British television series

Winter is an upcoming police procedural television series set to broadcast on ITVX and PBS Masterpiece. It is starring Richard Armitage and Annabel Scholey and is based on the long-running French series Balthazar. It is scheduled to premiere on ITV on 30 September 2026.

==Premise==
In Bristol, forensic pathologist Dr Ethan Winter and policewoman DI Lauren Bell work together to solve complex crimes.

==Cast==
- Richard Armitage as Dr Ethan Winter
- Annabel Scholey as DI Lauren Bell
- Jamie Kenna as DS Ellis Daldry
- Carlotta Banat
- Josh Barrow
- Adwoa Akoto
- Jay Taylor
- Rishi Rian
- Deirdre Mullins
- Ellis Elijah
- Evie Coles

==Production==
The series is adapted by Allison and Mark Greig from the long-running French series Balthazar. It is directed by Dries Vos and Kaat Beels. It is produced by Matt Baker with Jo McGrath and Walter Iuzzolino as executive producers for Eagle Eye Drama.

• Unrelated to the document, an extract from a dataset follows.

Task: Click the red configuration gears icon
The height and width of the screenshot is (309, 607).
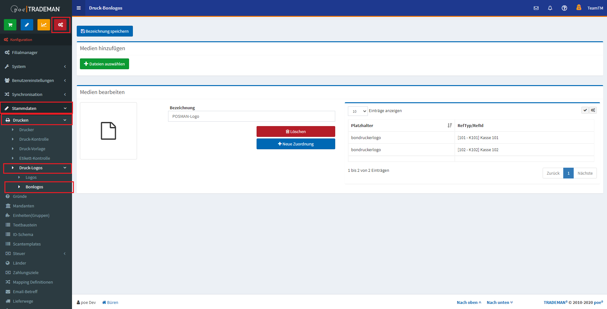Action: [x=61, y=25]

The cast is led by Richard Armitage and Annabel Scholey and includes Jamie Kenna, Carlotta Banat, Josh Barrow, Adwoa Akoto, Jay Taylor, Rishi Rian, Deirdre Mullins, Ellis Elijah and Evie Coles.

Filming took place in Bristol and Belgium in early 2026, and had started by February of that year. First-look images from
filming were release to the media in August 2026.

==Release==
The series is scheduled to premiere on ITV and ITVX on 30 September 2026.